» TASK INSTRUCTIONS
Rewrite the listing from the line containing "Open the 分析 menu in menu bar" through the line containing "Action: (650, 274)", replacing "View mode" with "Display mode" and leaving everything else unchanged. Omit the pictures from your version.

---- RAW RECORDS

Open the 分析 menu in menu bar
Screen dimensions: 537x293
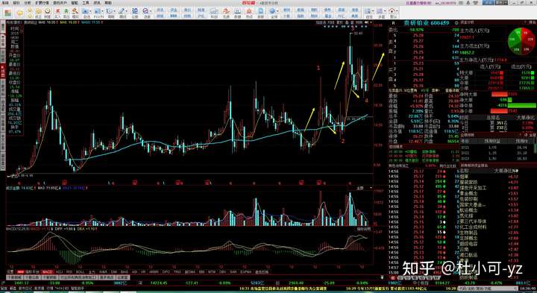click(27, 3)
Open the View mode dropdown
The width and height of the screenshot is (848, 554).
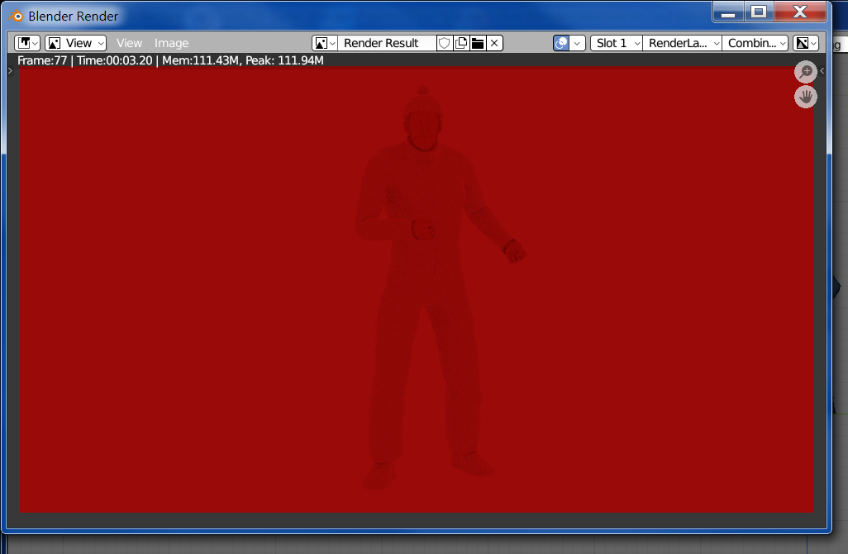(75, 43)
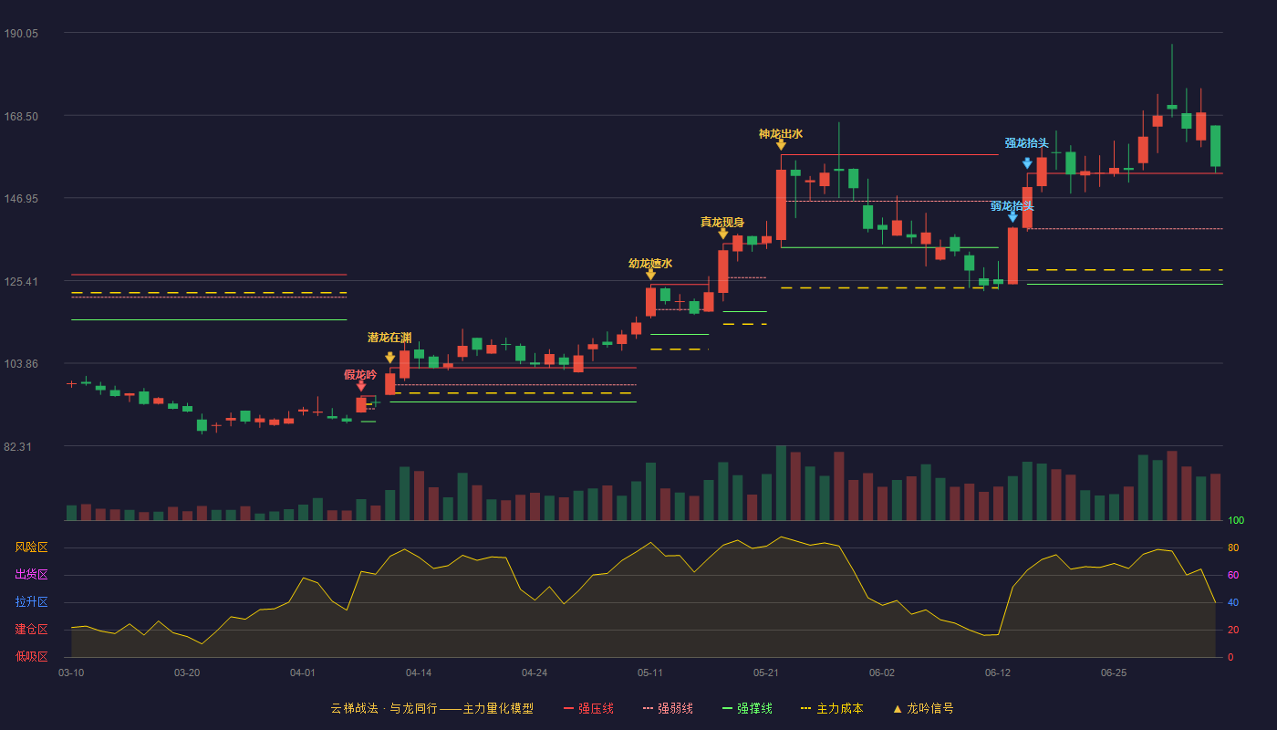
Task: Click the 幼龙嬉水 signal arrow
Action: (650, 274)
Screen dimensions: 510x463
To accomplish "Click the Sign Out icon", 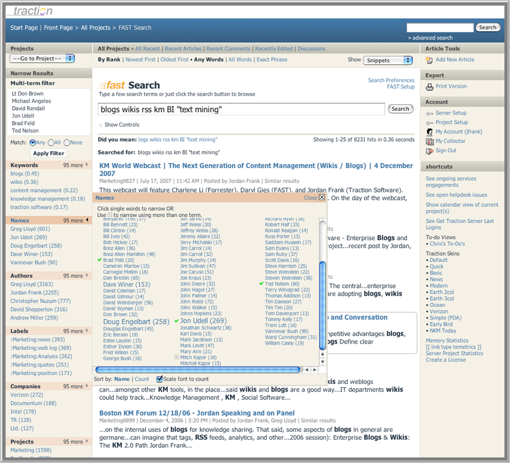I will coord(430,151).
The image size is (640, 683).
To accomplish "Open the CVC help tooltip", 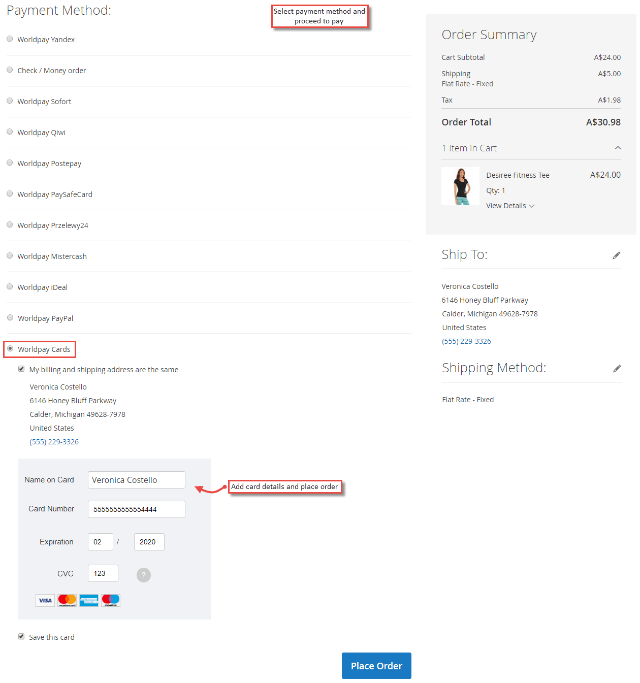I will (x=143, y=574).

--------
---- RAW RECORDS

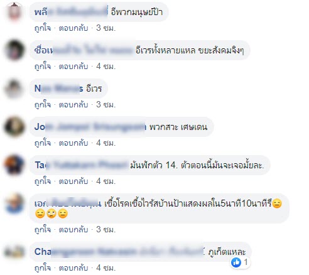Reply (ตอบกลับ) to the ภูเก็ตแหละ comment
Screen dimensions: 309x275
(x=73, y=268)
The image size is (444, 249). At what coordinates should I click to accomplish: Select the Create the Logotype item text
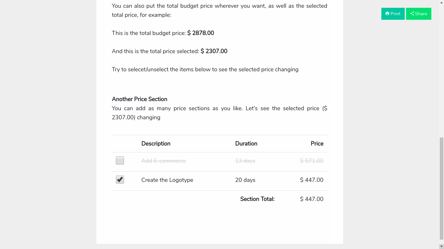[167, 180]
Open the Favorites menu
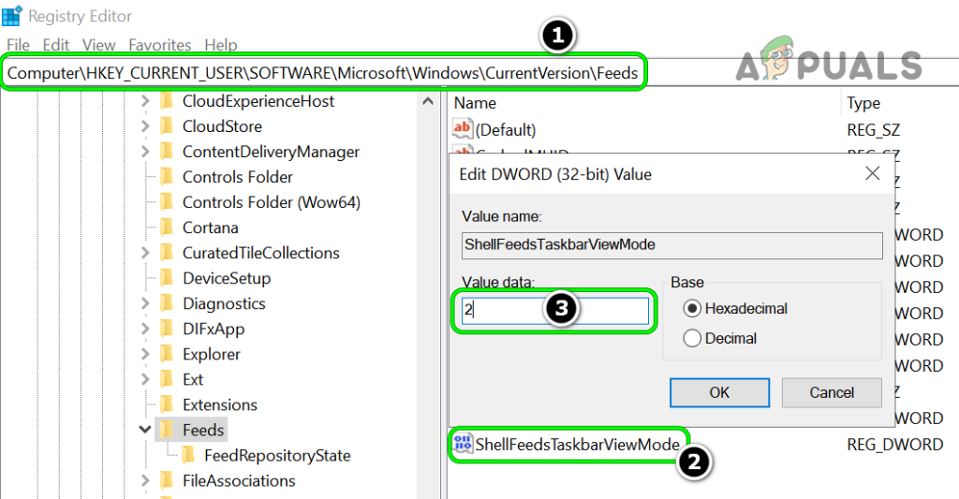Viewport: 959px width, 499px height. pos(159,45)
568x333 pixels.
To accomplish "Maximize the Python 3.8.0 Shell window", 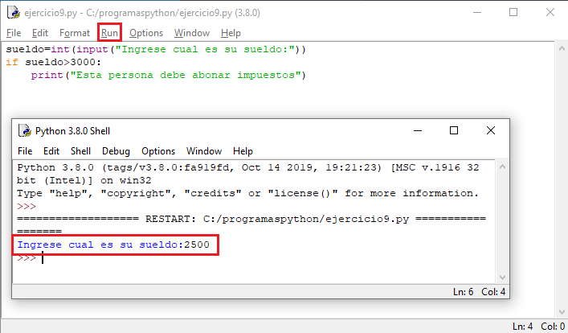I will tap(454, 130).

--------

» FINAL ANSWER
Open the 分析 menu in menu bar
Screen dimensions: 537x293
click(27, 3)
Open the Display mode dropdown
The width and height of the screenshot is (848, 554).
(75, 43)
Task: Click the 幼龙嬉水 signal arrow
Action: (650, 274)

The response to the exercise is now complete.